We're going to have a pop quiz today (No, it's not because Father's Day
is coming).
Of the following items, which one does not belong in the series:
Poet John Milton, General Philip Schuyler, Henry VIII, Holy Roman Emperor
Charles V, Tyrannosaurus Rex, painter Winslow Homer.
Is this a trick question? Would I do that? Of course I would.
I'll explain. We've all seen him. Wealthy, likes his food exceedingly well,
uses a cane or walking stick on the few occasions he stands. He has a huge
bandage on one foot which everyone manages to either hit, trip over, or
drop things on. The sufferer of the gout has been familiar to us in cartoons
and silent comedies and stage farces for hundreds of years. Shakespeare's
Sir John Falstaff cries out, "A pox of this gout! or, a gout of this
pox! for the one or the other plays the rogue with my great toe."
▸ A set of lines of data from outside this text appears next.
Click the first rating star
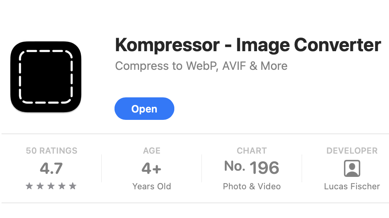Screen dimensions: 389x218 pos(29,186)
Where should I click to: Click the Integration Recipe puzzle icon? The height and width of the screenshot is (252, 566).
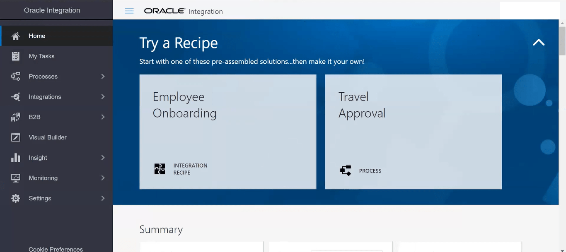tap(160, 168)
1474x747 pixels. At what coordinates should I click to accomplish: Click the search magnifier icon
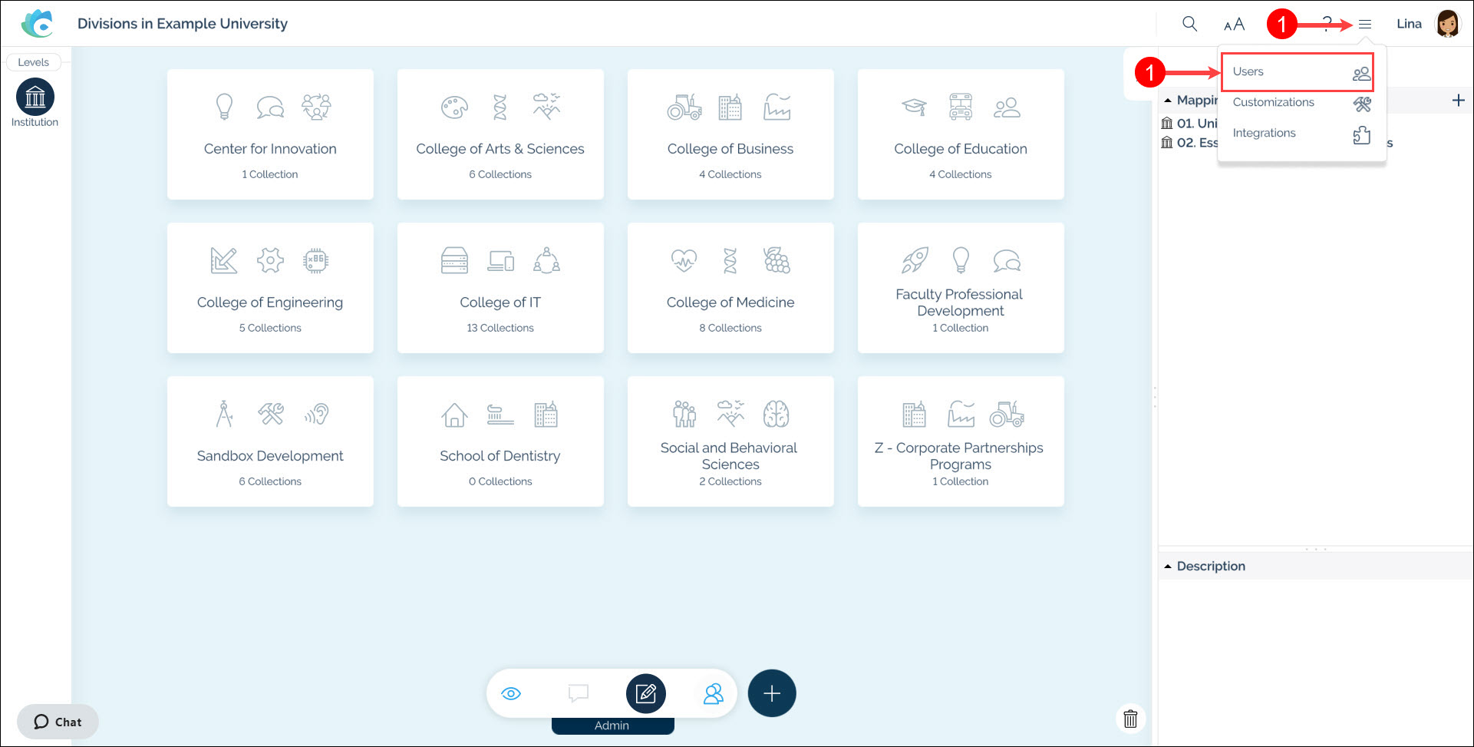pos(1189,24)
We hear the word gout and some of us immediately think of Henry VIII. Other
famous people have suffered from this disease, including English clinician
Thomas Sycamore Sydenham, who was the first to differentiate between acute
rheumatism and gout, back in the 17th Century. The condition is caused by
deposits of crystals of uric acid in body tissues, especially in bone joints,
causing extremely painful inflammations. It was probably a contributing
factor in the death of John Milton. Philip Schuyler, New York State general
of the American Revolution had it.
In the religious wars in Germany during the 1540s, Charles V, suffering
from the condition, hobbled all over Europe for several months, from Regensburg
to Landshut to Ingolstadt to Ulm. Warming his aching limbs in a movable
wooden room heated by a stove, he made his tortured way from Nordlingen
back to Regensburg, then to Eger then, spending 21 straight hours in the
saddle, to Muehlberg, where he finally accepted the surrender of the Landgrave
Philip.
So how about our quiz?
Recently the Rochester, New York, Democrat & Chronicle carried
an item from Youngstown, Ohio's Arthritis Center of Northeast Ohio, where
Bruce Rothschild reported finding evidence that Tyrannosaurus Rex suffered
from the gout. He did eat a lot of red meat.
As far as we know, Winslow Homer did not suffer from gout. So he's our odd
man out.
OUTRO
For Classical ninety-one five, this is David Minor.